* **Objective**
From the passage on recursive make below, set down verbatim the part that begins with the words containing "Each submake compiles" and ends with "client submake begins!".

There’s really just two problems at the heart of complaints with traditional recursive make: first, there’s no way to ensure correctness of a parallel recursive make based build without overserializing the submakes, because there’s no way to articulate dependencies between individual targets in different submakes. That means you can’t have a dependency graph that is both correct and precise. Instead you either leave out the critical dependency entirely, which makes parallel (ie, fast) builds unreliable; or you serialize submakes in their entirety, which shackles build performance because no part of a submake with even a single dependency on some portion of an earlier submake can begin until the entire ealier submake completes. Second, even if there were a way to specify precise dependencies between targets in different submakes, most versions of make have implemented recursive make such that the parent make is blocked from proceeding until the submake has completed. Consider a typical use of recursive make with implicit serializations between submakes:

1
2
3
4
all:
@for dir in util client server ; do \
$(MAKE) -C $$dir; \
done

Each submake compiles a bunch of source files, then links them together into a library (util) or an executable (client and server). The only actual dependency between the work in the three make instances is that the client and server programs need the util library. Everything else is parallelizable, but with traditional recursive make, gmake is unable to exploit that parallelism: all of the work in the util submake must finish before any part of the client submake begins!

* **Dataset rows**
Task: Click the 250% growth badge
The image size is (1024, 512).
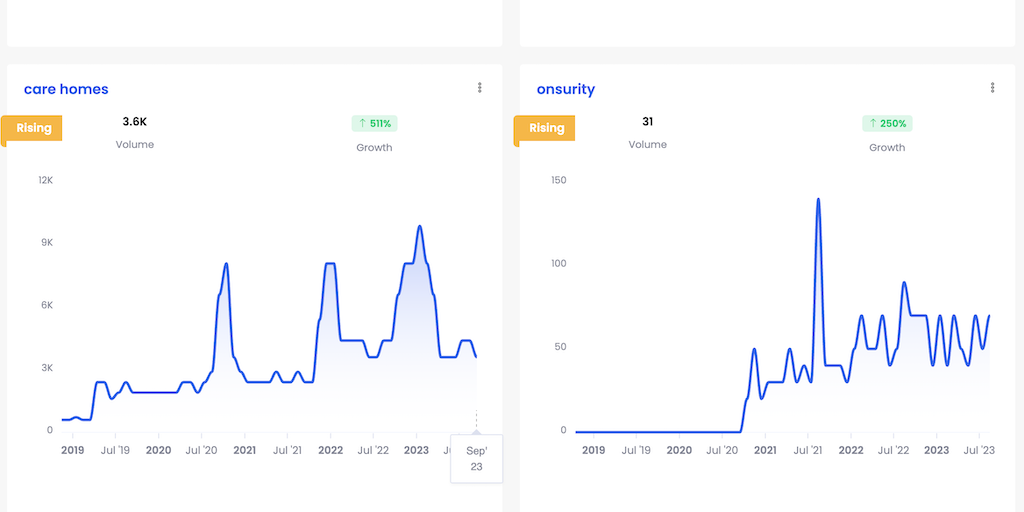Action: click(x=887, y=123)
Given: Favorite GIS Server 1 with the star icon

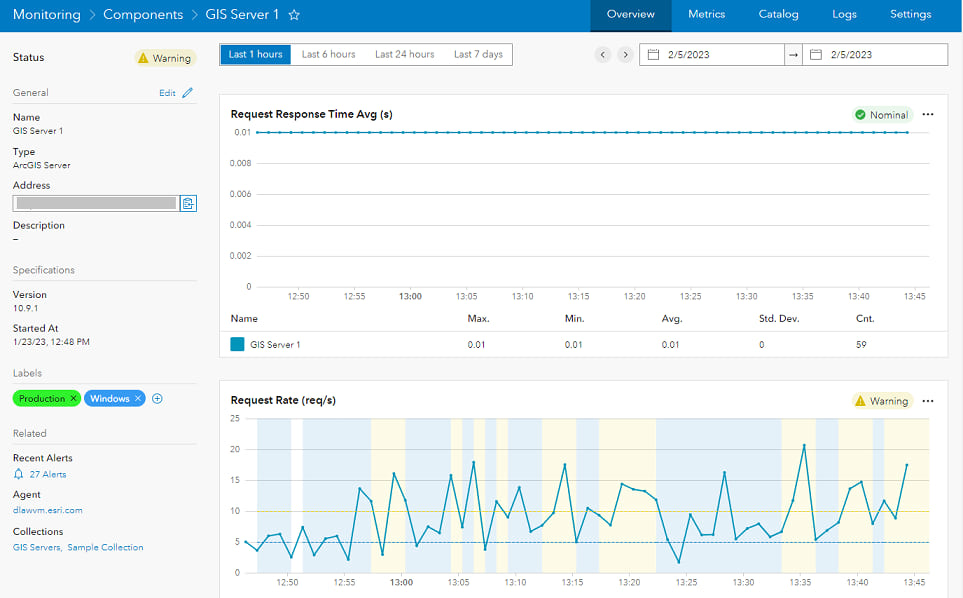Looking at the screenshot, I should tap(294, 15).
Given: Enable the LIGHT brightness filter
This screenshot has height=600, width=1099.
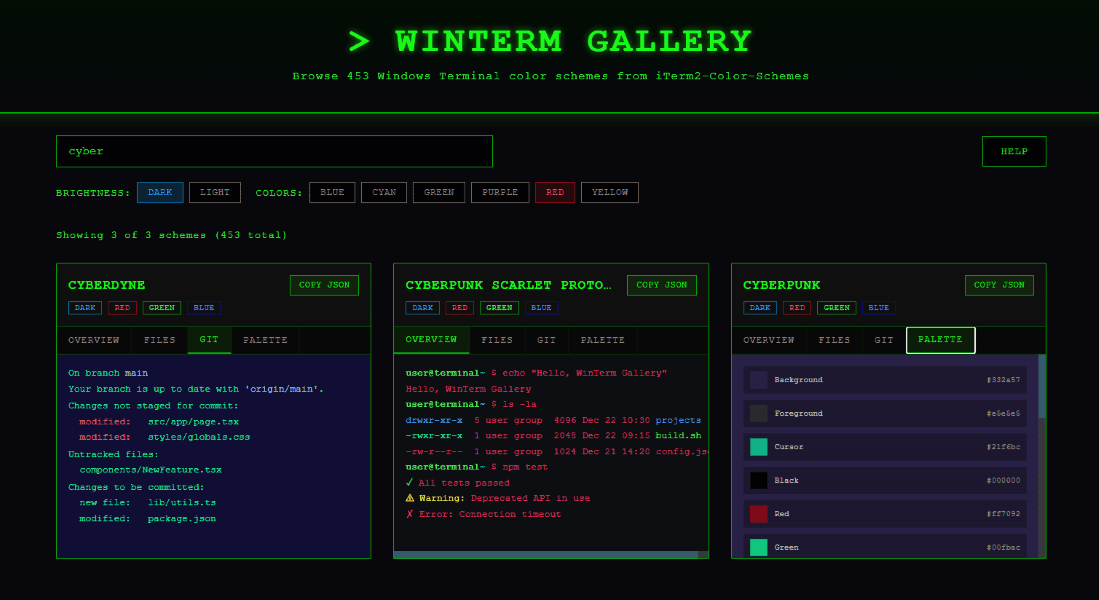Looking at the screenshot, I should coord(214,192).
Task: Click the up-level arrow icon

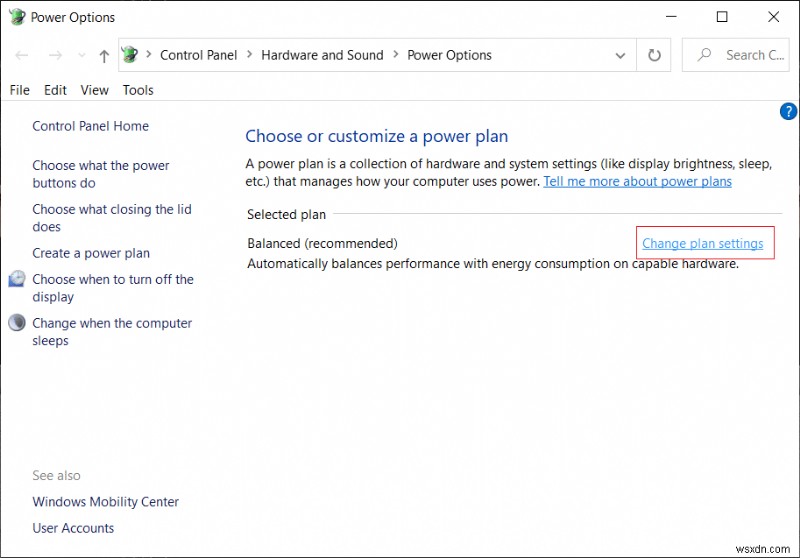Action: pos(103,56)
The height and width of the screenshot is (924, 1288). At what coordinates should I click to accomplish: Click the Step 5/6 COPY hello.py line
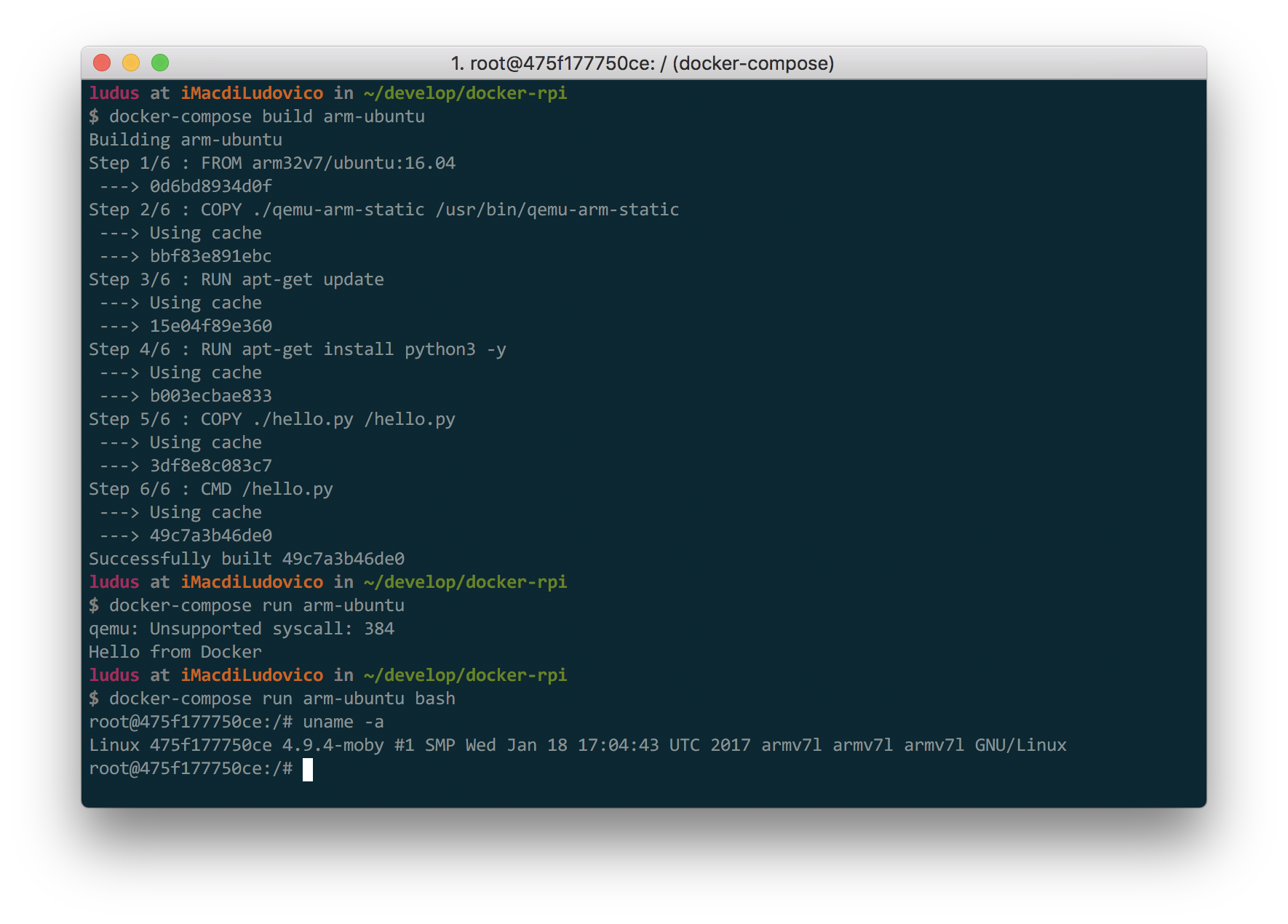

* **Worked answer**
Each submake compiles a bunch of source files, then links them together into a library (util) or an executable (client and server). The only actual dependency between the work in the three make instances is that the client and server programs need the util library. Everything else is parallelizable, but with traditional recursive make, gmake is unable to exploit that parallelism: all of the work in the util submake must finish before any part of the client submake begins!